WASHINGTON, D.C. – Attorney General Karl A. Racine today applauds the Council’s passage of several important pieces of criminal justice reform and civil rights legislation, including the Omnibus Public Safety and Justice Amendment Act of 2020 and the Bella Evangelista and Tony Hunter Panic Defense Prohibition and Hate Crimes Response Amendment Act of 2020. The Omnibus Public Safety and Justice Amendment Act is a package of justice reforms. It contains the Comprehensive Youth Justice Amendment, which allows judges to review the sentences of people who committed crimes before the age of 25 and have already served at least 15 years in prison.

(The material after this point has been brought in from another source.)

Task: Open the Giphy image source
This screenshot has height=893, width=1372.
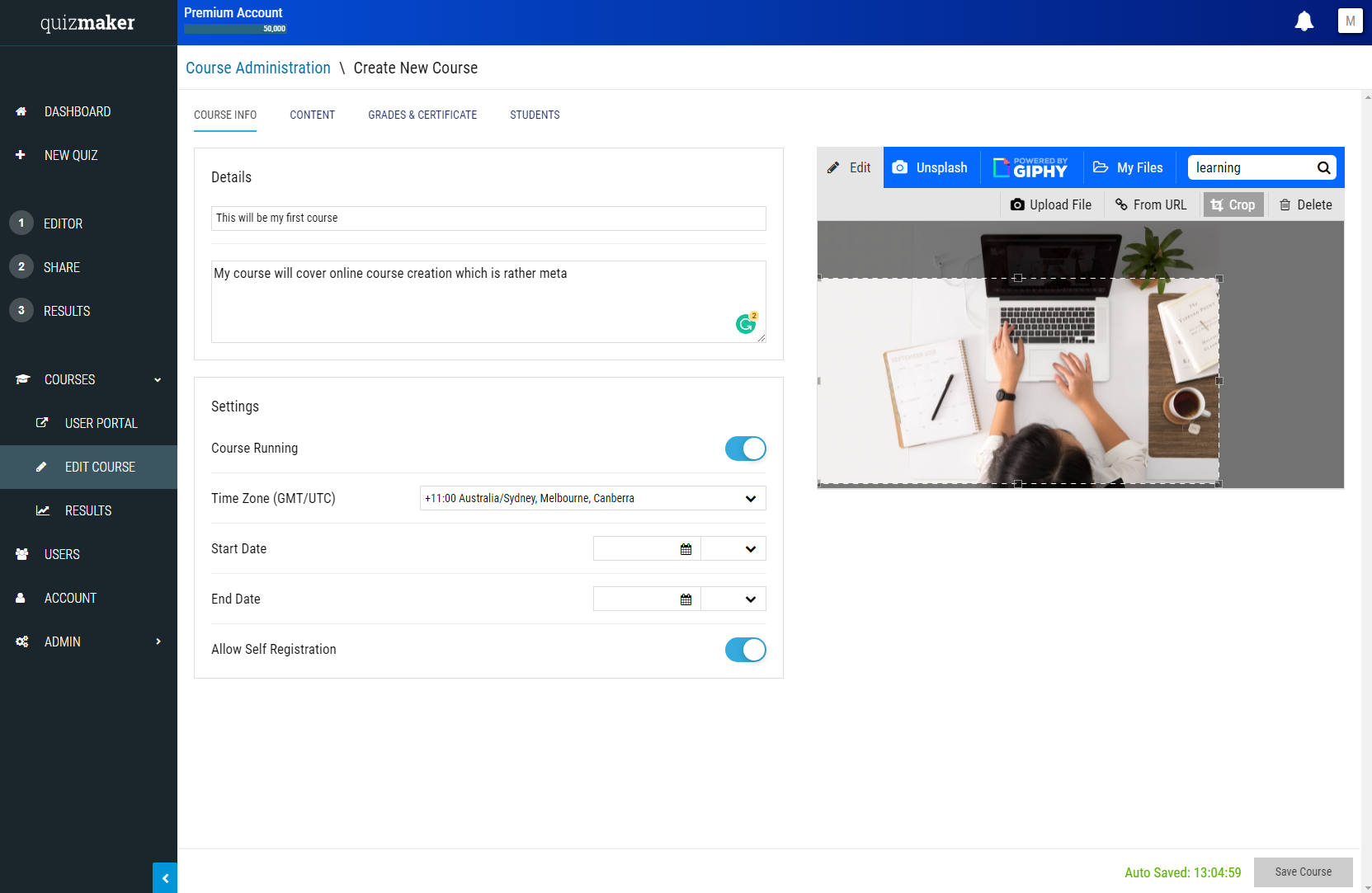Action: [x=1030, y=167]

Judges can reduce a long sentence if they find that an individual is no longer a danger to the community. The Bella Evangelista and Tony Hunter Panic Defense Prohibition and Hate Crimes Response Amendment Act reforms the District’s hate crime laws and clarifies that the Office of the Attorney General (OAG) has authority to bring civil enforcement actions against those who commit hate crimes in the District. OAG sought this authority because the United States Attorney’s Office (USAO) has previously failed to criminally prosecute those offenses as bias-motivated crimes.
“The Council’s actions to combat hate and discrimination, reduce destructive mass incarceration, and advance justice for all is particularly timely after a weekend when divisiveness, vitriol, and bias-motivated violence came to the District of Columbia.” said AG Racine. “I applaud Chairman Charles Allen’s bold leadership on these issues. I look forward to fully enforcing these laws to ensure that the District is a fairer and more just place for all and to send a clear message that hate has no place here.”

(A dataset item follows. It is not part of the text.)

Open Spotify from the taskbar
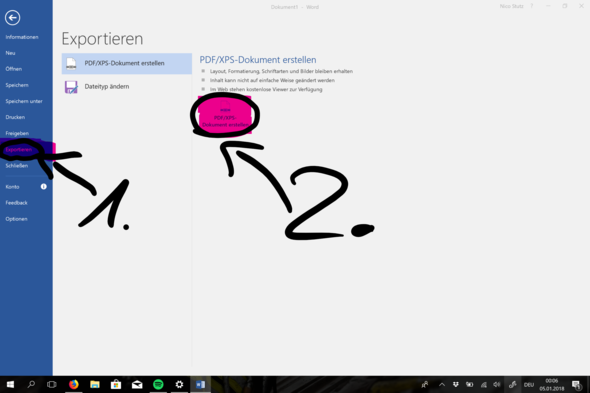The height and width of the screenshot is (393, 590). [x=158, y=384]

Criminal Justice Reform Legislation
The Comprehensive Youth Justice Amendment, which was passed as part of the Omnibus Public Safety and Justice Amendment Act, allows judicial review of long sentences for individuals who committed crimes when they were younger than 25 and who already have served at least 15 years of their sentence. These individuals may apply for a reduction in their sentence, which a judge can grant if they find that the individual is not a danger to the community and that sentence reduction is in the interest of justice. In making these findings, the judge must consider a range of information, including any statement provided by the victim. It has long been recognized that children should be treated differently by courts because their brains are not fully developed, and the poor choices that they make are not reflective of their future behavior as mature adults. Research shows that this also is true for young people between the ages of 18-25. This law allows courts, guided by science and data, to revisit long sentences imposed on young people, which have disproportionately harmed the District’s Black communities.

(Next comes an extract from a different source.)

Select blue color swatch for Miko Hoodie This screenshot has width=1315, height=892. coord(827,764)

Civil Rights Reform Legislation
The Bella Evangelista and Tony Hunter Panic Defense Prohibition and Hate Crimes Response Amendment Act of 2020 contains several critical reforms to the District’s hate crime laws, including a ban on the so-called “gay panic” defense under which criminal defendants can use a victim’s sexual orientation or gender identity to reduce the seriousness of their offense. The law also contains a provision that allows OAG to bring civil lawsuits against individuals who commit bias-motivated crimes. AG Racine introduced an earlier version of this bill in October 2019 after USAO failed to criminally prosecute hate crimes over the previous four years. Once enacted, this legislation will allow the Attorney General to file lawsuits against the perpetrators of bias-motivated violence and seek civil penalties, restitution, and other legal relief for both the victim and the District. The law will allow OAG to take civil action regardless of whether the United States Attorney brings a criminal case. This law brings District law in line with other jurisdictions that have strong protections for victims of hate crimes and is part of a national anti-hate initiative launched by AG Racine as president of the National Association of Attorneys General.
The hate crimes bill also clarifies that District law prohibits discrimination by businesses that operate online but provide goods or services in the District. The District’s Human Rights Act (DCHRA) prohibits discrimination based on protected traits in employment, housing, educational institutions, and public accommodations (businesses and other institutions and organizations that are generally open to the public). Protected traits include race, religion, national origin, sexual orientation, gender identity or expression, disability, political affiliation, and place of residence. In a recent case, the D.C. Circuit Court of Appeals suggested that to be a public accommodation, a business needed maintain a brick-and-mortar facility in the District. OAG filed an amicus brief in that case arguing that the anti-discrimination law should apply to all businesses that provide goods or services in the District, regardless of whether they maintain a physical location. After the D.C. Circuit did not adopt that view in the case, OAG worked with the Council to introduce legislative language to clarify that District law broadly outlaws discrimination by all businesses.
In addition to these provisions, OAG applauds the Council’s passage of other important measures to protect District residents, including bills that help eradicate source-of-income discrimination, increase protections for survivors of domestic violence, and ensure that the District is not overly entangled in federal immigration enforcement.